月九ガリレオ第四話

フジテレビ系。月九ドラマ「ガリレオ」。
原作:東野圭吾探偵ガリレオ」「予知夢」。脚本:福田靖。音楽:福山雅治菅野祐悟。主題歌:KOH+「KISSして」。演出:澤田鎌作。第四話。
自然科学者が倫理を持ち出すのは愚の骨頂!と云い放つ物理学専攻の学生=田上昇一(香取慎吾)に対する物理学者=湯川学(福山雅治)の「科学者は研究を完璧に仕上げなければならない」という斬り返しは鮮やかだった。無論、自然科学者だろうと何だろうと倫理は必要に決まっているが、世の神聖な領域や正義の秩序を常に侵犯し破壊し続けてきたのがルネサンス以降の自然科学の「進歩」の歴史だったということを踏まえるなら、田上のように、進歩のために必要なのは自然科学であって倫理や伝統ではないと思い込んだ者がいたとしても、決して不思議ではない。そのような狂人に対して大人の正論を説いても効き目はないだろう。唯一有効な攻撃は、彼の価値観そのものの内部に不完全性を見出すことに他ならない。
その意味で、事件のあと湯川が田上に対し、田上の創造した超音波による殺人方法が、その完成までに五年間も要した割には研究成果として甘く、不完全であり、無価値であることを告げ、「僕ならアザも残さない」と云い放ったのは最も効果的な断罪であり、死刑宣告でさえあったと云えるだろう。
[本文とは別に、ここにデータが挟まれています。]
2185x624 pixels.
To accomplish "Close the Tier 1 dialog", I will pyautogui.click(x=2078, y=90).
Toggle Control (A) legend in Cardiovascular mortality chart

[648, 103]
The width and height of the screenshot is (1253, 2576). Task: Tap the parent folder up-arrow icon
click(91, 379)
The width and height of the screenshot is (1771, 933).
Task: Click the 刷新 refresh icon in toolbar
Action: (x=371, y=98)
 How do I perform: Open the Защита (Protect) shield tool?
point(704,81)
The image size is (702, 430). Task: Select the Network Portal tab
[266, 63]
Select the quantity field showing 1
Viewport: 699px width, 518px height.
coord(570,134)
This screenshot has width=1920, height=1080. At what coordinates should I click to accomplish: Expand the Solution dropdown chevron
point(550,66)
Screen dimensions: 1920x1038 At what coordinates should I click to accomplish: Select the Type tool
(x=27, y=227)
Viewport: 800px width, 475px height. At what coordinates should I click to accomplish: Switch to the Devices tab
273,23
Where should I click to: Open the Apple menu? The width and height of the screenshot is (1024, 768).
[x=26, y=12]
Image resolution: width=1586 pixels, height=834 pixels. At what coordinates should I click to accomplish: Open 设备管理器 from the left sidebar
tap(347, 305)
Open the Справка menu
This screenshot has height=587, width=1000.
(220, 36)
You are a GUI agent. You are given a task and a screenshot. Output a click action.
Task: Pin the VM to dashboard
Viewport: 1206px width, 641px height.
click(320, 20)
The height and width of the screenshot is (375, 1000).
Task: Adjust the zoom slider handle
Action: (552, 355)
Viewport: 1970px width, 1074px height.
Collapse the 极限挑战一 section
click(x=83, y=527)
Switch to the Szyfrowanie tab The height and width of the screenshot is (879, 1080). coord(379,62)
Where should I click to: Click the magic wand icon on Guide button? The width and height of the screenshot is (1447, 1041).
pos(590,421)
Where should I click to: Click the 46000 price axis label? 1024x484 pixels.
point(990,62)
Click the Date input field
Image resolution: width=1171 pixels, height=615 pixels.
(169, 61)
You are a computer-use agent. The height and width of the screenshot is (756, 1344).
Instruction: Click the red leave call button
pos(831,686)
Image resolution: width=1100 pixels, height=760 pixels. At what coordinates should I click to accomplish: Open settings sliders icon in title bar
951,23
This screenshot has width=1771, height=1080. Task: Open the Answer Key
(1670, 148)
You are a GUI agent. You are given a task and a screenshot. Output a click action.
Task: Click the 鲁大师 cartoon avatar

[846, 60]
それに先立ち彼は刑事の内海薫(柴咲コウ)に対しても、わずかな事実を調べるまでに時間をかけ過ぎていること、捜査の遅さを批判していた。田上に対する断罪と似ているが、本質において異なる以上、これは湯川の視野の狭さを露呈するものでしかない。なぜなら人事、史実に関する調査は単純ではないからだ。何年も何十年もかけて調査を続けても一つのことさえ判らないかと思えば、わずか一冊の資料を一瞥しただけで重要な事実をいくつも発見できてしまうこともある。しかし湯川学は人間や社会に関する調査の困難なんか知らないのだろうし興味もないのだろう。内海薫の捜査の遅れに対して冷たい言を放つのも仕方ない。だが、あれは大人の言ではない。その意味では彼も田上昇一と大差ないとも云えるのだ。